Float: A Collection of Dreams and Memories
The collection I'm showing at Shine is called Float. The initial spark of inspiration came from being surrounded by my kids and the different things they say. Particularly one conversation with my daughter, where she was questioning death. Her main concern about death was that it meant someday, the fun would stop. I thought that was so sweet - that life equals fun for her. As a child, the world is open to you, and all the possibilities are still there, but as adults, our outlook is completely different. It made me reflect on my childhood and how I saw my future and what I dreamt of. It made me recall a recurring dream I’d had when I was little - when I’d be in this semi-conscious state, halfway between awake and asleep. I’d have this sensation of floating above houses, objects, and people, and at the same time I’d feel very, very heavy. It was surreal and dream-like but I wasn’t quite asleep. At some point I stopped having that dream. I can't remember what age but I clearly remember that I really missed it, but it never, ever came back.
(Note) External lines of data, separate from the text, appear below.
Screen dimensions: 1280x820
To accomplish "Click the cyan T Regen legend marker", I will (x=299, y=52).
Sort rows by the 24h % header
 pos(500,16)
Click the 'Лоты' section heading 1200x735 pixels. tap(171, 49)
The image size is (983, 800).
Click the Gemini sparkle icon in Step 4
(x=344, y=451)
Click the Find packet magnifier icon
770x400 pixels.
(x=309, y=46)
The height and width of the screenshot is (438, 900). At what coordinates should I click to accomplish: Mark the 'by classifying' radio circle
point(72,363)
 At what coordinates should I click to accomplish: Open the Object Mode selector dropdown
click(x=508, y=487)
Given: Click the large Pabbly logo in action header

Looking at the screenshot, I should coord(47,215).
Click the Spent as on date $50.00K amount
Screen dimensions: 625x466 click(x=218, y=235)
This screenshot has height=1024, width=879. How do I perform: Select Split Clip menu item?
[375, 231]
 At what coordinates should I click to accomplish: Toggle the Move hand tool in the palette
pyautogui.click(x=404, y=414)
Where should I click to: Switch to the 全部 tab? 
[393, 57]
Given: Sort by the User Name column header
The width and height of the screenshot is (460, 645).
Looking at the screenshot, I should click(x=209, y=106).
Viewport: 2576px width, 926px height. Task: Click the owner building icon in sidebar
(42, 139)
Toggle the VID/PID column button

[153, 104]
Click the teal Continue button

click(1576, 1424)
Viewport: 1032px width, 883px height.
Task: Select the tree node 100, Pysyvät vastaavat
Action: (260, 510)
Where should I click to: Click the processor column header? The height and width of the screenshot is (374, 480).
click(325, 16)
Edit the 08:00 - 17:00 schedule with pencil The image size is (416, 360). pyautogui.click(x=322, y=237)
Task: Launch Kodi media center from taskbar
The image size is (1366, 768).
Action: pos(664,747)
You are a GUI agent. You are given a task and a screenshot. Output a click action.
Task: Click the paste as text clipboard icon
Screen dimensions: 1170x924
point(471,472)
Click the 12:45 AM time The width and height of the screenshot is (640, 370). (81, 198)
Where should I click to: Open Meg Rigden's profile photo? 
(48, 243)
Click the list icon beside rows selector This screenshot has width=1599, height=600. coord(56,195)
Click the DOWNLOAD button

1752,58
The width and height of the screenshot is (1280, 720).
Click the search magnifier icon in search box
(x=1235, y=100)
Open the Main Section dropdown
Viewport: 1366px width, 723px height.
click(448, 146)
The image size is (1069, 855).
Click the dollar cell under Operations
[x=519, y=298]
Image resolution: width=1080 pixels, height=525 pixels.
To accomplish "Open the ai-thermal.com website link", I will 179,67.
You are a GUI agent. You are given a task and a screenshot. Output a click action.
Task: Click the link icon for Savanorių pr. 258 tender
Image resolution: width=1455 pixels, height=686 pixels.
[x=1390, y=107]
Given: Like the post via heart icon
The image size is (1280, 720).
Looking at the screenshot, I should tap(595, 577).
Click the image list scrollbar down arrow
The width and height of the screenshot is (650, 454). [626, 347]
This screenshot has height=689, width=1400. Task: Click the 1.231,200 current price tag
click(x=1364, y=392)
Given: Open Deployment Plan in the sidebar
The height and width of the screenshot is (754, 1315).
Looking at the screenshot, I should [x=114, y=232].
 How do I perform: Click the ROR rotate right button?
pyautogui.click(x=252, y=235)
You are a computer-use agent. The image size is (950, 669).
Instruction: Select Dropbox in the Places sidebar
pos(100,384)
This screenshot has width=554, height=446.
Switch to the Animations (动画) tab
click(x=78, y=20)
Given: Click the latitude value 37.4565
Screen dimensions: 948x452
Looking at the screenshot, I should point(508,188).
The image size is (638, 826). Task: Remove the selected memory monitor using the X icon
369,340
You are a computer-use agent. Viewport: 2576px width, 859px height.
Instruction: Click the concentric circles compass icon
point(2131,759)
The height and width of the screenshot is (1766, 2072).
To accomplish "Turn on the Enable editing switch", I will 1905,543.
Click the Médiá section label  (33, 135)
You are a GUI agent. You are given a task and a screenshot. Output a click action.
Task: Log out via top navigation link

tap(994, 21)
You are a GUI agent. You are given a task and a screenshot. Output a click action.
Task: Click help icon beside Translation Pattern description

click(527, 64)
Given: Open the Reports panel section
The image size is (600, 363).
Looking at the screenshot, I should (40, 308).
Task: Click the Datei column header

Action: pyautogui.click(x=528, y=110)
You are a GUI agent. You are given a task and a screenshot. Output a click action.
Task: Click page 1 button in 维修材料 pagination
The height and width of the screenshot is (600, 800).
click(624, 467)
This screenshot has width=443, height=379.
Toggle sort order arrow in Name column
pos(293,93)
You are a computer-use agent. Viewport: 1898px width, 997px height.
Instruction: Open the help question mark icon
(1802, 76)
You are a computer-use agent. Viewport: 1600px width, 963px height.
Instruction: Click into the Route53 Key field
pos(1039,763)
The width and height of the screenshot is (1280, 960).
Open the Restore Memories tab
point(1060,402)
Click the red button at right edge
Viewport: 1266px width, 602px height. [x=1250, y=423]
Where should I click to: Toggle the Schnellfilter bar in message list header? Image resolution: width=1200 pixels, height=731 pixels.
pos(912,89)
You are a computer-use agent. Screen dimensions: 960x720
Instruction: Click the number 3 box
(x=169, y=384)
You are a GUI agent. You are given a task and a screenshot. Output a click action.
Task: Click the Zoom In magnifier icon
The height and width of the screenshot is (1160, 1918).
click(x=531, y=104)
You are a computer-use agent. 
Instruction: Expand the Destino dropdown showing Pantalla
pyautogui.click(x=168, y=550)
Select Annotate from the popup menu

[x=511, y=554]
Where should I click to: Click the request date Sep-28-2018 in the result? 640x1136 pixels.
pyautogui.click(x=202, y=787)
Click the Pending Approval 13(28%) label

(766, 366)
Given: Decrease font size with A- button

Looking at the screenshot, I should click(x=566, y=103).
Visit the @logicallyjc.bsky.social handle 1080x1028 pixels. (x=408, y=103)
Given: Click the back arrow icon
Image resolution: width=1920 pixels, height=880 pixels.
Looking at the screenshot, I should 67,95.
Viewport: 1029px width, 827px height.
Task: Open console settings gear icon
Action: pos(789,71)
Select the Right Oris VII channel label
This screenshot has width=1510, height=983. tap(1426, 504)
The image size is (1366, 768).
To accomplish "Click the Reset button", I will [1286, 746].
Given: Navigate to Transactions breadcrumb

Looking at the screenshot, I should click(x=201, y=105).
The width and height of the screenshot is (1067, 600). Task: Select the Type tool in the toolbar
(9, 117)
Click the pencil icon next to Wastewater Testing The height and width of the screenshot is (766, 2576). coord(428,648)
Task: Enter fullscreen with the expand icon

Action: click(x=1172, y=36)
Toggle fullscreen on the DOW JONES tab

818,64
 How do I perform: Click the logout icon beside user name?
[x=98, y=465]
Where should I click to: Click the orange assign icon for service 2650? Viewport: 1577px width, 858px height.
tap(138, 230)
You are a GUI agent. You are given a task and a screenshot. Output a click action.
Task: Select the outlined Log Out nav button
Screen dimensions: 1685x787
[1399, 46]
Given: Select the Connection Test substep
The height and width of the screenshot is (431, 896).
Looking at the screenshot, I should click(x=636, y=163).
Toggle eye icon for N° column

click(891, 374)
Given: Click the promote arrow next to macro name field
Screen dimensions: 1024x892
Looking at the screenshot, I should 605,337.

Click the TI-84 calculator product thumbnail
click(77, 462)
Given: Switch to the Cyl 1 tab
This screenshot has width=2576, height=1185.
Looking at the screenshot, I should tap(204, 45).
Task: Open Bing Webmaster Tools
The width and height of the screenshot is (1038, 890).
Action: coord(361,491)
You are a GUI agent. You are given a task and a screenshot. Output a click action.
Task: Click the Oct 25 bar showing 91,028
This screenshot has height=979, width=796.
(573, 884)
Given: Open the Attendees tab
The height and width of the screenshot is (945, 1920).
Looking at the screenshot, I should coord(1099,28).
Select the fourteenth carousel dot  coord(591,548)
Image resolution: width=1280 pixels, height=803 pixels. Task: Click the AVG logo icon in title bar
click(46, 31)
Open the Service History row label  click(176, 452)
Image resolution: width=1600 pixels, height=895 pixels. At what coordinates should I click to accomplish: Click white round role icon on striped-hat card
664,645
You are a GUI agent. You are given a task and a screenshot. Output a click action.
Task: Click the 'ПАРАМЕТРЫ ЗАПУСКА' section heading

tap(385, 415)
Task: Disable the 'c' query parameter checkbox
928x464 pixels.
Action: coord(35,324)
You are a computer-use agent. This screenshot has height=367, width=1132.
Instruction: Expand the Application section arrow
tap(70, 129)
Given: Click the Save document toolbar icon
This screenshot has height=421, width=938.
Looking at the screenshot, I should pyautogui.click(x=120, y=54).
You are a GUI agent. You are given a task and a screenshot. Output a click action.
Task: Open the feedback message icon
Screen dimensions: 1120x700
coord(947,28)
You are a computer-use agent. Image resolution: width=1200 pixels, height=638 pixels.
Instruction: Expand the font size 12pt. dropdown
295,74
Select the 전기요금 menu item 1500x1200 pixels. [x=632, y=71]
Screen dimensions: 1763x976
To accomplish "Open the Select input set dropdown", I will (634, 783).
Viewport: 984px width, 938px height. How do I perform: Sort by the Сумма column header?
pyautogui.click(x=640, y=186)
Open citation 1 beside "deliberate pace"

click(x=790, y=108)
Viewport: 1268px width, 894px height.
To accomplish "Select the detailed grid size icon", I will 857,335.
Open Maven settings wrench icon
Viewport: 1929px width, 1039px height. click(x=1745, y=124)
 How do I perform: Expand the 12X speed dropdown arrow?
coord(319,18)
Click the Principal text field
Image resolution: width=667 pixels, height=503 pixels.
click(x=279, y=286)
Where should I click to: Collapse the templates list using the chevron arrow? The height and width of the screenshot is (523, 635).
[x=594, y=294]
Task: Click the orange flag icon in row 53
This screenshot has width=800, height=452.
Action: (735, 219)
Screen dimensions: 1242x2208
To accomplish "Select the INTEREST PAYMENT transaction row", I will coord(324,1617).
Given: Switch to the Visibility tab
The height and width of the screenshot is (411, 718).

So I took this conversation with my daughter and came up with some pieces. The idea was to take some words that I’d heard my kids say and transform them into puffy balloon letters. Because they are made of metal, they are really heavy. So there is this juxtaposed sensation of being heavy and light at the same time - like my dream. The colourful paint represents the fun. As I was working, I realised I didn't want the letters to look like these commercial balloons you can buy in any shop. I wanted them to be more personal than that, so I decided to draw them by hand. I dripped paint onto paper, then scanned the letters and traced them in Illustrator to make various thicknesses. At first, you could read the words clearly, but further on in the collection, I decided to merge the letters together. It’s almost like they’re melting together like clouds. So every piece is made up of a real word, they’re not just random shapes. The idea is that these dreams, these hopes, they become blurred, you can’t read them anymore. They become like a secret that you can keep close to you. Especially the brooches - they’re like a dream you can keep close to your heart. I had a thought recently that they’re like a happy version of the mourning brooch.
Once I have the shape, I cut it out in perspex, then pressform two metal sheets together to create the shape. I cut out the two domed-shaped pieces out and solder them together to create these puffy, hollow-looking forms, and add a ring or a pin onto them. The last part, which is the most fun, is the painting in enamel; choosing a colour and dripping the paint on. I can control it very well, but sometimes, you just don't know where the paint will flow, but I quite like that, because the outcome is unpredictable, and that’s how life is. You don’t know where it will go next.